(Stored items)

══════

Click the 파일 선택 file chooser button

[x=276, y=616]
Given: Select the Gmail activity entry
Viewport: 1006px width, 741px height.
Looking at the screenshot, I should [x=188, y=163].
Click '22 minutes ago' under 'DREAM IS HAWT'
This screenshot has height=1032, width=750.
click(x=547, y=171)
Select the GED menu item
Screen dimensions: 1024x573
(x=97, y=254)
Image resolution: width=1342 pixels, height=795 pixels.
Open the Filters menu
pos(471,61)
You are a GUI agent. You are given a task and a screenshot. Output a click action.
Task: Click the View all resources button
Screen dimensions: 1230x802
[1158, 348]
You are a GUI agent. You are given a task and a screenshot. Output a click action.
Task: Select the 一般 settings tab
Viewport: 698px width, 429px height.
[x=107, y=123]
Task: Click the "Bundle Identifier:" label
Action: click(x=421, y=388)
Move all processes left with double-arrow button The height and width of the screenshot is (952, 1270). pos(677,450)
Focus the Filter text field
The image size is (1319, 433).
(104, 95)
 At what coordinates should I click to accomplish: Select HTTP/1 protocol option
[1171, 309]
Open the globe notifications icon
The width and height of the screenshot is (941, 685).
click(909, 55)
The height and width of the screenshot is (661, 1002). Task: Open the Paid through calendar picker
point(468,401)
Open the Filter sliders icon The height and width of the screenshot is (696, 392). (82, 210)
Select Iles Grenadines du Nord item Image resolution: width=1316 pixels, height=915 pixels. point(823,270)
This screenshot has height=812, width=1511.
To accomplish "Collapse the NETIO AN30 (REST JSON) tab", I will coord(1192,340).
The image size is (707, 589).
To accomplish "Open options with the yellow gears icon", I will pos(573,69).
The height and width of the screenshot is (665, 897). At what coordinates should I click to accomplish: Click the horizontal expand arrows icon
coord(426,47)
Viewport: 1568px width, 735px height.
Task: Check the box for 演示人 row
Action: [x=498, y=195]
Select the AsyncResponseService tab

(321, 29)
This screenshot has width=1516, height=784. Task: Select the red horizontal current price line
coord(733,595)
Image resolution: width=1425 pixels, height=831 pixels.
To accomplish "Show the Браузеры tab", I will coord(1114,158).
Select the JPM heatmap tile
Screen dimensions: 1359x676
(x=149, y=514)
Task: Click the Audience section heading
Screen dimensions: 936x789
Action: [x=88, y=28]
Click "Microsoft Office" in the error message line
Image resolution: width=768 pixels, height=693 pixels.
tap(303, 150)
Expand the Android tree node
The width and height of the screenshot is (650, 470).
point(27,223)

══════

**Required work:** Repeat the data in its entirety, exactly as written.

**Answer section:**
Click the 파일 선택 file chooser button

[x=276, y=616]
Given: Select the Gmail activity entry
Viewport: 1006px width, 741px height.
Looking at the screenshot, I should [x=188, y=163].
Click '22 minutes ago' under 'DREAM IS HAWT'
This screenshot has height=1032, width=750.
click(x=547, y=171)
Select the GED menu item
Screen dimensions: 1024x573
(x=97, y=254)
Image resolution: width=1342 pixels, height=795 pixels.
Open the Filters menu
pos(471,61)
You are a GUI agent. You are given a task and a screenshot. Output a click action.
Task: Click the View all resources button
Screen dimensions: 1230x802
[1158, 348]
You are a GUI agent. You are given a task and a screenshot. Output a click action.
Task: Select the 一般 settings tab
Viewport: 698px width, 429px height.
[x=107, y=123]
Task: Click the "Bundle Identifier:" label
Action: click(x=421, y=388)
Move all processes left with double-arrow button The height and width of the screenshot is (952, 1270). pos(677,450)
Focus the Filter text field
The image size is (1319, 433).
(104, 95)
 At what coordinates should I click to accomplish: Select HTTP/1 protocol option
[1171, 309]
Open the globe notifications icon
The width and height of the screenshot is (941, 685).
click(909, 55)
The height and width of the screenshot is (661, 1002). Task: Open the Paid through calendar picker
point(468,401)
Open the Filter sliders icon The height and width of the screenshot is (696, 392). (82, 210)
Select Iles Grenadines du Nord item Image resolution: width=1316 pixels, height=915 pixels. point(823,270)
This screenshot has height=812, width=1511.
To accomplish "Collapse the NETIO AN30 (REST JSON) tab", I will coord(1192,340).
The image size is (707, 589).
To accomplish "Open options with the yellow gears icon", I will pos(573,69).
The height and width of the screenshot is (665, 897). At what coordinates should I click to accomplish: Click the horizontal expand arrows icon
coord(426,47)
Viewport: 1568px width, 735px height.
Task: Check the box for 演示人 row
Action: [x=498, y=195]
Select the AsyncResponseService tab

(321, 29)
This screenshot has width=1516, height=784. Task: Select the red horizontal current price line
coord(733,595)
Image resolution: width=1425 pixels, height=831 pixels.
To accomplish "Show the Браузеры tab", I will coord(1114,158).
Select the JPM heatmap tile
Screen dimensions: 1359x676
(x=149, y=514)
Task: Click the Audience section heading
Screen dimensions: 936x789
Action: [x=88, y=28]
Click "Microsoft Office" in the error message line
Image resolution: width=768 pixels, height=693 pixels.
tap(303, 150)
Expand the Android tree node
The width and height of the screenshot is (650, 470).
point(27,223)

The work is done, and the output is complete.